This is regardless of the size of the battery provided you did not reverse the poles or hook it up in series with the old battery thus giving it 24 Volts and een that should not haf blown anything.
So first thigs first,
Check that you have 12V going into the igniter from the ignition switch.
Because this is a Kettering ignition , not a normal magneto type ignition well to be truthful it is a hall effect ignition but we will leave all that crud ou.
Any way the safety circuits on this mower will interupt the 12 V feed to the igniter box so your first port of call is to do a voltage check at the 8 pin connector looking for 12 V with the ignition turn on.
That should be the Orange/ White wire.
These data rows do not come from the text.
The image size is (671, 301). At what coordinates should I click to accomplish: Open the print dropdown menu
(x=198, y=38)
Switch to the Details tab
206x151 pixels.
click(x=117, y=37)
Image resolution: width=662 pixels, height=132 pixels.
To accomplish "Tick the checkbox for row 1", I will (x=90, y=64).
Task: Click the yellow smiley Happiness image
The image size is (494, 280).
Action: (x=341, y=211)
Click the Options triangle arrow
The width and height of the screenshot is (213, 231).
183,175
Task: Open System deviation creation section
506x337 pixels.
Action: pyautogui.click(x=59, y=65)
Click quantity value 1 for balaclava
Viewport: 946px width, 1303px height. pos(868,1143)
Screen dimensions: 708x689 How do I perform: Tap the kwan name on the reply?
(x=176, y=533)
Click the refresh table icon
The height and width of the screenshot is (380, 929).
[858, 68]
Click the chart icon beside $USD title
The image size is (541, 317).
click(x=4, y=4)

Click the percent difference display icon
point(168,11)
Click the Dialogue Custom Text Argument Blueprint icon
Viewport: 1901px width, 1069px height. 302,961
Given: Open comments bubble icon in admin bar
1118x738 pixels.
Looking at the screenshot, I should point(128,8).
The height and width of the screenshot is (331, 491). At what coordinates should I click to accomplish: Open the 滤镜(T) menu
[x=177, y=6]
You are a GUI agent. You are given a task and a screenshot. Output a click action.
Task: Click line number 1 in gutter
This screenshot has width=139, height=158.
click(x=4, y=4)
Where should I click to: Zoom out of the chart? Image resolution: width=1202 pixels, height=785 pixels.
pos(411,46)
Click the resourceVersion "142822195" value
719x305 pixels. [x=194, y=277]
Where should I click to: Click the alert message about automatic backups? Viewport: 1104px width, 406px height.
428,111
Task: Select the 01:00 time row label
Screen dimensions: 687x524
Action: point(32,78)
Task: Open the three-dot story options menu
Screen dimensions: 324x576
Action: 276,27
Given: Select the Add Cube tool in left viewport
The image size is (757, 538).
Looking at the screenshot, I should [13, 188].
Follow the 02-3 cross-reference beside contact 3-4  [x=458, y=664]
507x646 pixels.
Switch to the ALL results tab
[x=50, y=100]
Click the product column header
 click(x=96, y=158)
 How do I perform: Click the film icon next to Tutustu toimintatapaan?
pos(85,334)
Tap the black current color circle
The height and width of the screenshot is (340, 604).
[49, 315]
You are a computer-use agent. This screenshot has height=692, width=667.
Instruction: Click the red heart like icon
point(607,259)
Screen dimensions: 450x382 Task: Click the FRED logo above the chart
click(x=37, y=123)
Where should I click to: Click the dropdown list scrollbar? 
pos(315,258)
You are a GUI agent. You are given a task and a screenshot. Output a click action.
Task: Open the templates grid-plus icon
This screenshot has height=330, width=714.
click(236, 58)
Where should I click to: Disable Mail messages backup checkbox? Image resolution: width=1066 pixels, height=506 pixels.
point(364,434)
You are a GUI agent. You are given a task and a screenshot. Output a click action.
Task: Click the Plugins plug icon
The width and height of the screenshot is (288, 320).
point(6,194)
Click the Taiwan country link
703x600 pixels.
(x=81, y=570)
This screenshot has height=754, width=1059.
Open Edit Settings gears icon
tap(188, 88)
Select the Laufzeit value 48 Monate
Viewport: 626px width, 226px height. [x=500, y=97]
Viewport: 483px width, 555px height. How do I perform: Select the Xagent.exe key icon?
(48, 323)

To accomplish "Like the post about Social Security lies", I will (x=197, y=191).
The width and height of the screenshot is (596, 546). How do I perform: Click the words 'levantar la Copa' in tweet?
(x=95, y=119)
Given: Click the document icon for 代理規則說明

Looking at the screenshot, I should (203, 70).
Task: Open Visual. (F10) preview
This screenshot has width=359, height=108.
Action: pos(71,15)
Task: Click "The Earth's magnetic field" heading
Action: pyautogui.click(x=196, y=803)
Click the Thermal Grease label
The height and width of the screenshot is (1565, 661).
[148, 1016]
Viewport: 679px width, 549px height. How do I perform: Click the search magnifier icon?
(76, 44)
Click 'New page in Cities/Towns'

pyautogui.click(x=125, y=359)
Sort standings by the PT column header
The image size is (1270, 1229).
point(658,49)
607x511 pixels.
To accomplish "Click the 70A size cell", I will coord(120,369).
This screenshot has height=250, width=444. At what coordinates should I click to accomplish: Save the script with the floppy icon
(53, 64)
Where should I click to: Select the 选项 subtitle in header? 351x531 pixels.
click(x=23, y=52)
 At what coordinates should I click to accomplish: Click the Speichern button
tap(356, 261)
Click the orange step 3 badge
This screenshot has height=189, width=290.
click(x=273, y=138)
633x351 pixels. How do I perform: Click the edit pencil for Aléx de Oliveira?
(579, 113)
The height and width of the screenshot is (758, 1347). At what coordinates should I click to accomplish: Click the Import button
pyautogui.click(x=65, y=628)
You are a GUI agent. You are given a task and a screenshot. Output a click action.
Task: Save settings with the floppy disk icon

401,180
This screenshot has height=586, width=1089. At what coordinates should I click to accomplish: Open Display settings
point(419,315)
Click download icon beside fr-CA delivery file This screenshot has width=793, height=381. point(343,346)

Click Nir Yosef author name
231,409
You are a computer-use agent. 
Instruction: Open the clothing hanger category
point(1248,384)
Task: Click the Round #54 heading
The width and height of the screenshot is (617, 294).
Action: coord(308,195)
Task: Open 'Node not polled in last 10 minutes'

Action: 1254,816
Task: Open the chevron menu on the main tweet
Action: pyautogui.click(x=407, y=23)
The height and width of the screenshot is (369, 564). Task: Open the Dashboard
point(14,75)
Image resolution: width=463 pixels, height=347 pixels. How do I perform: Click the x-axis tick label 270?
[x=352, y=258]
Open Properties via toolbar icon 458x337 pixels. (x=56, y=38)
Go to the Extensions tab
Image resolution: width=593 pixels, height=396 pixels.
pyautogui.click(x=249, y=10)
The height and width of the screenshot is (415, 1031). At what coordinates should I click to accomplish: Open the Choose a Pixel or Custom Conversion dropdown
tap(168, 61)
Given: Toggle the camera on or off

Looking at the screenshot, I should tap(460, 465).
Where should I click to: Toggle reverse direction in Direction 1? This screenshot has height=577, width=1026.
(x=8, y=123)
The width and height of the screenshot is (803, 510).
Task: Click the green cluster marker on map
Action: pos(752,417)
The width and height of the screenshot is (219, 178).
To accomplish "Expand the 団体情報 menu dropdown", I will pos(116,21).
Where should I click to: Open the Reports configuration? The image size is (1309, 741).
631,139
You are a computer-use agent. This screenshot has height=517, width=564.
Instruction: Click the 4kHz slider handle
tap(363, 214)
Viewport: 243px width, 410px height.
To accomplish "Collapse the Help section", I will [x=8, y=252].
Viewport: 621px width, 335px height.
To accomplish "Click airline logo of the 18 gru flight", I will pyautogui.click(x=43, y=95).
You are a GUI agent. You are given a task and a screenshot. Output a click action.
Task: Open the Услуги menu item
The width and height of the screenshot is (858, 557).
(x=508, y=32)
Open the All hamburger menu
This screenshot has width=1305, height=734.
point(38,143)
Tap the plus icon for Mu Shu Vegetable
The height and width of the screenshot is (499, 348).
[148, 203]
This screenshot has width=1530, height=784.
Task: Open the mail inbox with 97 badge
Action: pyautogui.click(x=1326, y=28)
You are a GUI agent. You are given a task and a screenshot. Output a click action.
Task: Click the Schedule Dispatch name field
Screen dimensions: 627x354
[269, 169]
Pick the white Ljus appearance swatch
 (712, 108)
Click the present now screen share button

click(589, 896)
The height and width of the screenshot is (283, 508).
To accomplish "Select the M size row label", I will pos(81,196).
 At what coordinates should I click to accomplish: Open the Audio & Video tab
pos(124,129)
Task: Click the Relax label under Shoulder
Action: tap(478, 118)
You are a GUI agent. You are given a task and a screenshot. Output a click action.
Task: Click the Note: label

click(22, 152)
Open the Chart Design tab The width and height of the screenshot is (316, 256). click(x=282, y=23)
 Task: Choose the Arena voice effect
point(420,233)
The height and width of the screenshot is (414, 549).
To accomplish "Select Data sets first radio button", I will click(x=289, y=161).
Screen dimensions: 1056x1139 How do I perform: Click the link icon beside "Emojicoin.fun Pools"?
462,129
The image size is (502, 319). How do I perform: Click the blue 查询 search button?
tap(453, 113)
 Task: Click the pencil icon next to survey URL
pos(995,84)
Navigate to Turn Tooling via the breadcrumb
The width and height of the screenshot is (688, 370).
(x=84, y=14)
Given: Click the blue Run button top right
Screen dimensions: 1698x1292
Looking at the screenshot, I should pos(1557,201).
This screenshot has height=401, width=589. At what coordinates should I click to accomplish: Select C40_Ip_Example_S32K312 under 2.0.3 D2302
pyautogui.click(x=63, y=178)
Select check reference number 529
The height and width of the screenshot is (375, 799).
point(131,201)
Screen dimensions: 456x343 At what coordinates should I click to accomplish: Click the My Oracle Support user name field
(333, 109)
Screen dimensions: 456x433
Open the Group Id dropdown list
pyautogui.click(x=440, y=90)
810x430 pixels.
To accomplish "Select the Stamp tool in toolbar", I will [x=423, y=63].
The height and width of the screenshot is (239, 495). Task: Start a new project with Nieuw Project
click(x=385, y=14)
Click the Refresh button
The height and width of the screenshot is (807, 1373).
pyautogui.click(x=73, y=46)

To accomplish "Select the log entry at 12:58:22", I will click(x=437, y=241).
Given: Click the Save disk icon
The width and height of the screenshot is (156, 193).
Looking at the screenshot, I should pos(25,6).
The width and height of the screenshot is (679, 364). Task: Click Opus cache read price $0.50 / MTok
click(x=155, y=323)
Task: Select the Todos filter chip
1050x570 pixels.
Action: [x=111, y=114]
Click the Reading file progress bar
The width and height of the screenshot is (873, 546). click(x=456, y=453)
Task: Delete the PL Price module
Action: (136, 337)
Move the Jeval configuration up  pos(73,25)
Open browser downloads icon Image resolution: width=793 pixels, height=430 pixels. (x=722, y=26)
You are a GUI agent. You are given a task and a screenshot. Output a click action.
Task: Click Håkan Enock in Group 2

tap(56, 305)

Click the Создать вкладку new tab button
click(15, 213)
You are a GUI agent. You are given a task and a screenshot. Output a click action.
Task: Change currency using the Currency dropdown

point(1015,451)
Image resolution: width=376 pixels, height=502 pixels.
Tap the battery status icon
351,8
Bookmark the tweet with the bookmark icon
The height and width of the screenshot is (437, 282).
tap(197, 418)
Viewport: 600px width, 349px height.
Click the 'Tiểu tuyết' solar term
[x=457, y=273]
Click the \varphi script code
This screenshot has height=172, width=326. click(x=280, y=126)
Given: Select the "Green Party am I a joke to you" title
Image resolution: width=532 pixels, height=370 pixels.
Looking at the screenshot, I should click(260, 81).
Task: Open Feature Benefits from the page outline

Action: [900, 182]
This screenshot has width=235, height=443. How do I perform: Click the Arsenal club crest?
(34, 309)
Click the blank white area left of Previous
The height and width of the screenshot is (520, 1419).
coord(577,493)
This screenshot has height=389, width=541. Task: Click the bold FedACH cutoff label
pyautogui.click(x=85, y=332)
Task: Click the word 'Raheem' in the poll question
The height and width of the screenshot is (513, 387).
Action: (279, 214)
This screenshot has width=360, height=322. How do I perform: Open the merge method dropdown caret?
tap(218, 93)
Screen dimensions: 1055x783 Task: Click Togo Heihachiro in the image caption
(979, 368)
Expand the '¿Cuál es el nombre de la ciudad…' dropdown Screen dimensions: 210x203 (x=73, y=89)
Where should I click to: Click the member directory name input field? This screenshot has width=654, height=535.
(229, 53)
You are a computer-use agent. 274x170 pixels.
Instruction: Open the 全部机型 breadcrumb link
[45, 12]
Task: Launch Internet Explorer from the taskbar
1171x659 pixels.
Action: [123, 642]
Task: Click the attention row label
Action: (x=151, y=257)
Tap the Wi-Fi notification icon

While you are there check the Black/Whit wire for continuity to earth , just in case I got it wrong ( Me never ) and the safetys interupt the earth of the igniter box.

If you do not get 12 V ( or there abouts ) at the Inductor connector make up a jumper with an inline fuse ( about 5 A should be fine 1 A if you are really worried about frying it ) to go from the battery + to the O/W wire on the box.
Remove the O/W wire by shoving a small screwdriver into the plug & depressing the barb on the spade terminal.
I have a few special tools for doing this made up from old feeler gauge leaves that never get used like 0.080" ground down to be about 1/16" so they can slip into the plug & depress the barb.

Any way with your now guaranteed 12 V try again and see if you get a spark.
If no joy then do the same with the B/W wire to earth so you have now isolated all of the mowers safety switches , but not the engines . try again for a spark.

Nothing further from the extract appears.